Work request: Which lines of the data include the string "agent"? List them all.

Exercise data:
□ □ □ □ □
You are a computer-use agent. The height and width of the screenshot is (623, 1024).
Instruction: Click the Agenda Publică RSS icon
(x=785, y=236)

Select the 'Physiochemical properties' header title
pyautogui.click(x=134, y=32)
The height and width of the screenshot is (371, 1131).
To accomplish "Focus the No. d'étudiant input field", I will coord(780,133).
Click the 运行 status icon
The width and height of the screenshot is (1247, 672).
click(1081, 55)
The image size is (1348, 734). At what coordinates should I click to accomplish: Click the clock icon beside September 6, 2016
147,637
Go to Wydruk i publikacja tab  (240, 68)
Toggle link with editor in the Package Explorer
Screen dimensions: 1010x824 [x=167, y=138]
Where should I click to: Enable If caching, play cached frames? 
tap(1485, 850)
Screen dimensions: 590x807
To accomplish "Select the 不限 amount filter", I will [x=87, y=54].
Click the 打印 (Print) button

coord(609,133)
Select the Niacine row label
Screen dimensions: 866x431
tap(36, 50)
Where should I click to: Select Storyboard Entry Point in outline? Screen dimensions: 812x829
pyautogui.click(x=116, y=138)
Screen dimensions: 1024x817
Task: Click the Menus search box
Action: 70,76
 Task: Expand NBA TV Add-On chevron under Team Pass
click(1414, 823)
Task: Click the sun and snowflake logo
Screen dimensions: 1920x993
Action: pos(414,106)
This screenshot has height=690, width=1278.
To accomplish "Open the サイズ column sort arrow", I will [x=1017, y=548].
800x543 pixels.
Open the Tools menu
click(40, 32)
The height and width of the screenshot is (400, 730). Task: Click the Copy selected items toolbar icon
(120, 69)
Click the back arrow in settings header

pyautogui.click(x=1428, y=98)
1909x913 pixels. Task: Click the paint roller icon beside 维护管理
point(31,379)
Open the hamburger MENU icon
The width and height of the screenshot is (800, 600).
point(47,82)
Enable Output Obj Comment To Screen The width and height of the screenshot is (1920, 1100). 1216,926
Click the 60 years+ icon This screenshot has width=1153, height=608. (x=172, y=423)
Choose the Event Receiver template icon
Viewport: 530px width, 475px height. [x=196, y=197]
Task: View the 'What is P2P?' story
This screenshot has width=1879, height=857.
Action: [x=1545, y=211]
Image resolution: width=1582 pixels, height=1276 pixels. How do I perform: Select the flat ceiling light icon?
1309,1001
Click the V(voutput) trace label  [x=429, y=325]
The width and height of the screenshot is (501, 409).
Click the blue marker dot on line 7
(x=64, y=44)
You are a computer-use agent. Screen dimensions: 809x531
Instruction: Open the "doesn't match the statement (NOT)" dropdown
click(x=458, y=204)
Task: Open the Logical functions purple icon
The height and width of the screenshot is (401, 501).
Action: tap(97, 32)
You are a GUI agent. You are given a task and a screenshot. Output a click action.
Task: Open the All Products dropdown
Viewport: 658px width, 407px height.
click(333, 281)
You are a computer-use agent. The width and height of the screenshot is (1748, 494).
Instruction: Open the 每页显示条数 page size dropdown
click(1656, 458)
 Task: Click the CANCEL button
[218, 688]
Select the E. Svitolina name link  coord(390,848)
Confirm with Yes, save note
□ □ □ □ □
Final answer:
You are a computer-use agent. The height and width of the screenshot is (623, 1024).
You are a computer-use agent. Screen dimensions: 809x531
You are a GUI agent. You are given a task and a screenshot. Output a click action.
You are a computer-use agent. The width and height of the screenshot is (1748, 494).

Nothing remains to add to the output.